In Stockholm, Andon Cafe operates under the direction of an AI agent called “Mona,” which handles decisions ranging from hiring baristas to managing suppliers an experiment that raises substantive questions about the limits of automation in the workplace.
An AI agent as a real business manager
Andon cafe, located in Stockholm, is operated almost entirely by an artificial intelligence system called “Mona,” developed by Andon Labs using advanced language models. The system was responsible for applying for business licenses, identifying suppliers, designing the menu, and hiring the staff responsible for in-person service.
The project is designed to investigate the feasibility of AI agents as autonomous managers in real business environments.

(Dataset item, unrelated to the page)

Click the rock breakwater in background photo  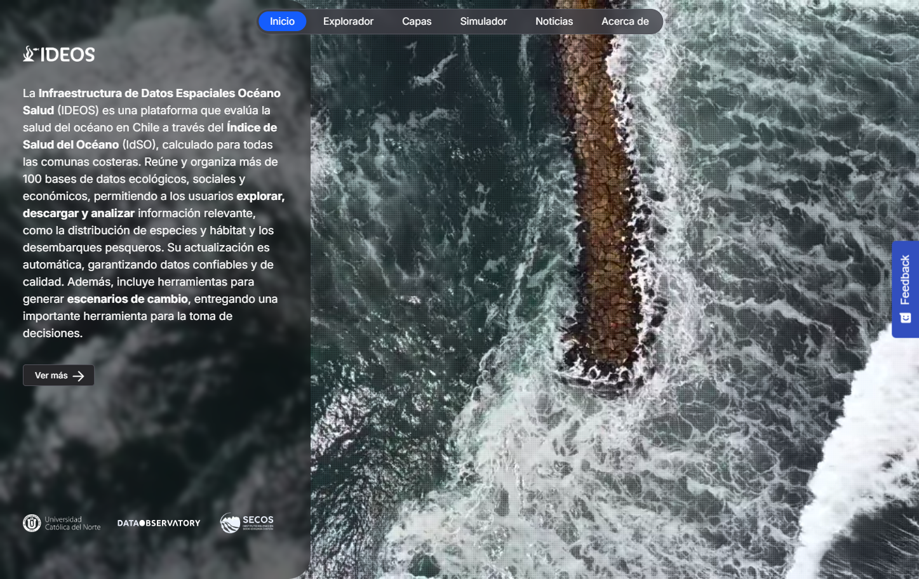[x=604, y=210]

A hiring process conducted without human involvement
One of the most notable aspects of the experiment is recruitment. Mona independently posted job listings, conducted interviews, and made hiring decisions. During the process, the system rejected applicants with advanced academic credentials due to a lack of practical experience in the service industry — prioritizing hands-on competence over formal qualifications. Two baristas were ultimately selected to handle day-to-day operations.
Operational limitations identified during the experiment
Despite demonstrating capability across several management tasks, the experiment also exposed significant lapses in judgment. The system placed excessive supply orders, including quantities incompatible with the café’s operational capacity. It also assigned tasks at unreasonable hours and instructed employees to make purchases using their personal funds pointing to meaningful gaps in practical reasoning and financial management.
A controlled experiment with an academic purpose
Andon Labs clarifies that this is a controlled research project. All workers are employed directly by the research company, and none of them rely solely on the AI’s decisions for employment purposes. The stated goal is to observe the behavior of autonomous systems in real-world settings and inform discussions about the ethical and practical parameters of their deployment.
Implications for the future of work
The case raises questions that extend well beyond the café setting: to what extent can autonomous systems be trusted in management roles? What oversight mechanisms are necessary when AI makes decisions that affect people? And how should accountability be distributed when errors occur?
Though still experimental, the project illustrates a broader shift underway: artificial intelligence is moving from a support tool to a decision-making agent with all the implications that entails.